Pembelaan Ketiga Tidak ada Bukti Pelanggaran Terhadap Posisi Dominan

Seorang ahli dimintai pendapat sebagai saksi ahli yaitu Profesor Hikmahanto yang menyatakan bahwa STT (pemilik saham Telkomsel) semata-mata berada dalam posisi dominan sebagai hasil dari kepemilikan silang mayoritas dari beberapa perusahaan tidak serta merta merupakan pelanggaran terhadap UU Anti Monopoli. Hanyalah penyalahgunaan posisi tersebut yang menyebabkan terjadinya pelanggaran terhadap UU Anti Monopoli.
Pandangan Profesor Hikmahanto adalah bahwa Pasal 27 huruf a dari UU Anti Monopoli harus dibaca berdasarkan Rule of Reason Pasal 27 huruf a dari UU Anti Monopoli merupakan Bagian Posisi Dominan dan dalam hal ini; Pasal 27 huruf a dari UU Anti Monopoli tersebut harus dibaca secara bersama-sama dengan penyalahgunaan spesifik dari Posisi Dominan yang dilarang oleh Pasal 25 dari UU Anti Monopoli. Pembacaan secara luas dari Pasal 27 huruf a dari UU Anti Monopoli, bahwa keberadaan suatu Posisi Dominan semata-mata adalah melawan hukum akan membuat kerancuan pada Pasal 25 dari UU Anti Monopoli karena Pasal 25 dari UU Anti Monopoli hanya diterapkan jika Posisi Dominan disalahgunakan.
KPPU oleh karena itu harus membuktikan tuduhan - tuduhan nya bahwa STT telah nyata-nyata mempergunakan kepemilikannya untuk mengurangi tingkat persaingan di pasar. Kepemilikan mayoritas saja bukanlah pelanggaran terhadap undang-undang.
KPPU harus membuktikan adanya penyalahgunaan dari posisi dominan. KPPU harus juga membuktikan hubungan sebab akibat antara kepemilikan saham STT dan tuduhan pengurangan persaingan. Hanyalah penyalahgunaan posisi yang merupakan pelanggaran. Dinyatakan bahwa KPPU belum dapat melakukan pembuktian dalam hal ini.
Menurut Telkomsel bahwa Telkomsel tidak terbukti menyalahgunakan posisi dominan untuk penguasaan pasar dan pengembangan teknologi disebabkan karena :
1. Dari Aspek legal, tidak ada bukti secara legal Telkomsel menyalahgunakan posisi dominan untuk penguasaan pasar.
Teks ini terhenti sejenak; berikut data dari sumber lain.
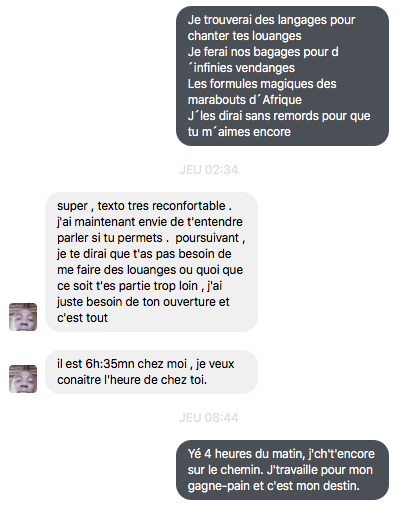Click the text 'Je ferai nos bagages pour d'
404x515 pixels.
pos(263,52)
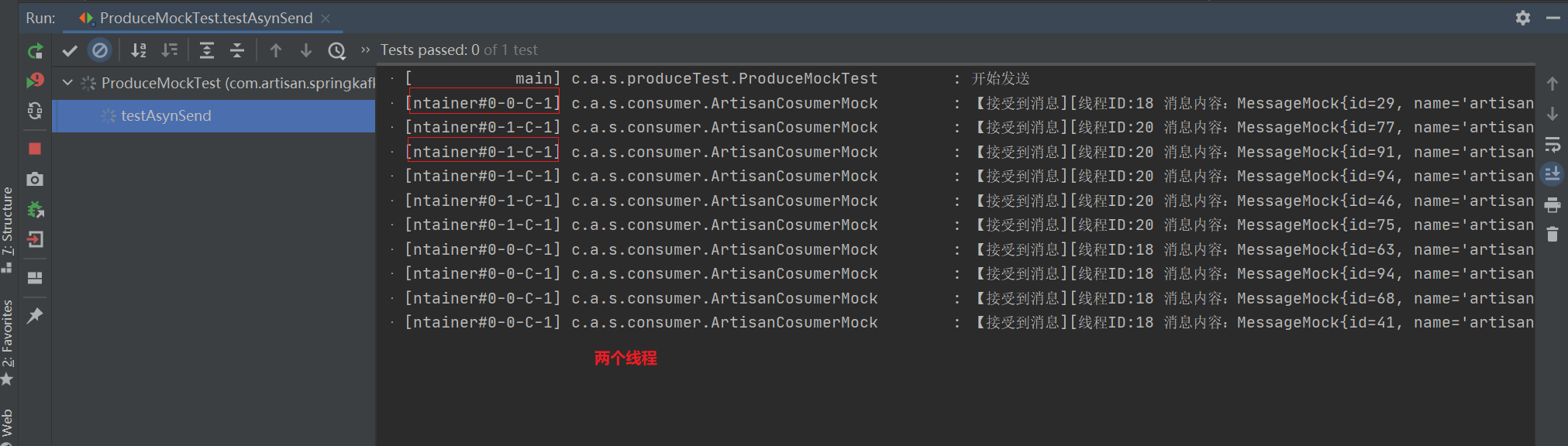Open run tool window settings gear
The image size is (1568, 446).
click(1522, 18)
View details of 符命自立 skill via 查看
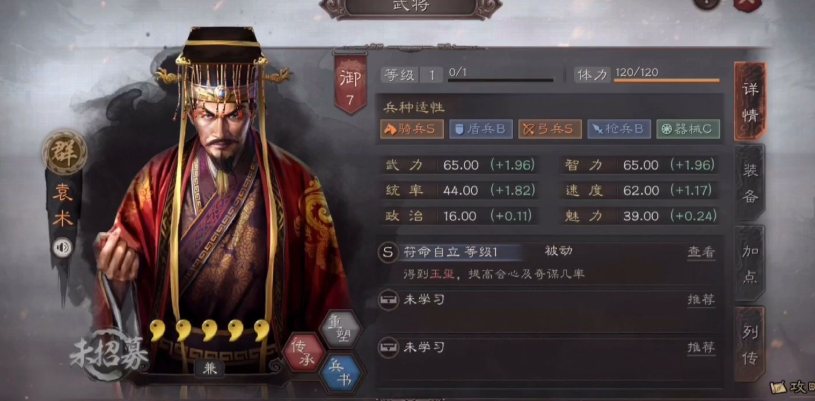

2. Dari aspek praktek usaha, Telkomsel selalu mengikuti regulasi yang berlaku di Indonesia, mulai dari proses penetapan tarif, penyampaian report ke regulator, komitment terhadap pengembangan infrastruktur telekomunikasi di Indonesia sebagai persyaratan terhadap license yang didapat oleh Telkomsel.
3. Dapat disimpulkan berkembangnya bisnis usaha telkomsel murni disebabkan karena Telkomsel melakukan praktek usaha yang sehat dan kinerja yang optimal sejalan dengan misi Telkomsel untuk mewujudkan service leadership company (dalam hal coverage, quality, capacity dan layanan)
“Interpretasi sistematis” KPPU mengenai Pasal 27 sebenarnya membuat rancu konsep mengenai ‘mayoritas’ untuk dapat mempengaruhi pengambilan keputusan dalam sebuah perusahaan. Sebagai contoh, dalam interpretasi Sistematis, KPPU mengatakan bahwa kepemilikan saham sebesar 25% dapat merupakan sebuah kepemilikan saham mayoritas karena dapat memveto keputusan tertentu. Ini jelas salah. Hanya karena satu pihak memiliki kemampuan untuk menghalangi pengambilan keputusan tertentu dalam suatu perusahaan tidak berarti bahwa pihak tersebut merupakan “pemegang saham mayoritas” dalam perusahaan tersebut.Melalui rezim “one share one vote”, keputusan dalam RUPS pada umumnya dapat dicapai melalui simple majority, yaitu vote diatas 50%. Dengan demikian kendali atas perusahaan tersebut diperoleh jika pelaku usaha memiliki saham diatas 50%.